Isn’t the air we breathe the same, regardless of the air quality API you choose to integrate? How much can providers truly differ? Here we clear up any confusion and outline the basic questions you should ask before deciding to integrate any air quality API for your business.
1. Where Does the Air Quality Data Come From?
The business of air quality reporting is complicated. If you’re thinking of using this data for your products or marketing, it’s important you understand some of the basic science behind the information you plan to use. Our Guide to Understanding Air Quality Data is a great place to start for deep diving into the differences and limitations related to different methods of air quality data collection and reporting, but we’ll summarize the key points here:
Government Monitoring Stations
Government Monitoring Stations offer a great source of accurate air quality reporting at their location, but providers that rely on this source of information alone will be limited when it comes to providing real-time, predictive and localized information.

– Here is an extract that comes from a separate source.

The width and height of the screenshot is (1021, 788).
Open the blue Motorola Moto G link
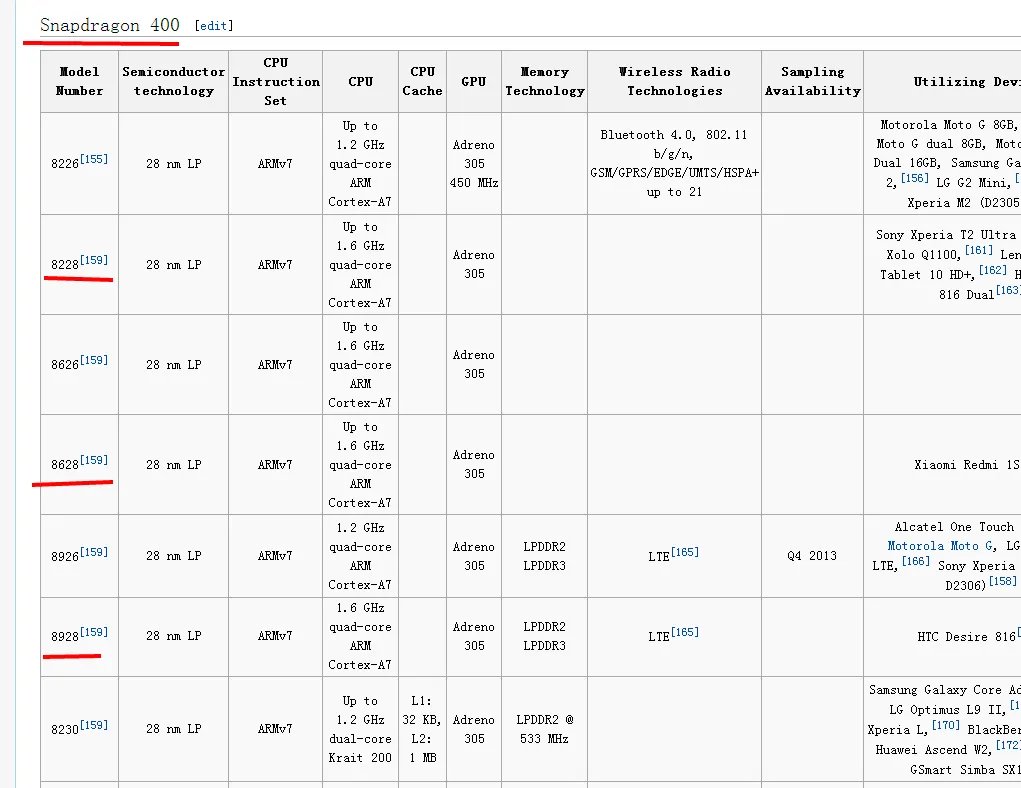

While government station sensors are accurate at their location – what about all the areas where there are no sensors? In these places, there will be no reliable coverage. Monitoring stations also typically report with delays of several hours and often don’t report on all the important pollutants.
Low Cost Sensors
Low Cost Sensors also provide a great source of air quality information but similarly offer no coverage where there is no sensor, no power of prediction and require frequent calibration for guaranteed accuracy. They can also be affected greatly by changing temperature and Relative Humidity, and by their exact placement (e.g. near a chimney vs. in a garden).
Multiple Data Sources
If you’re after actionable air quality information for a consumer focused use case, you will want to ensure the air quality API leverages as many sources of air quality information as possible: Monitoring Stations, Low-cost Sensors, Satellites, Traffic, Fires, Landcover and more. If your audience is international, you’ll also want to confirm the geographical spread of these data sources to ensure your key locations are covered.
2. Single Model or Complex AI & Machine Learning?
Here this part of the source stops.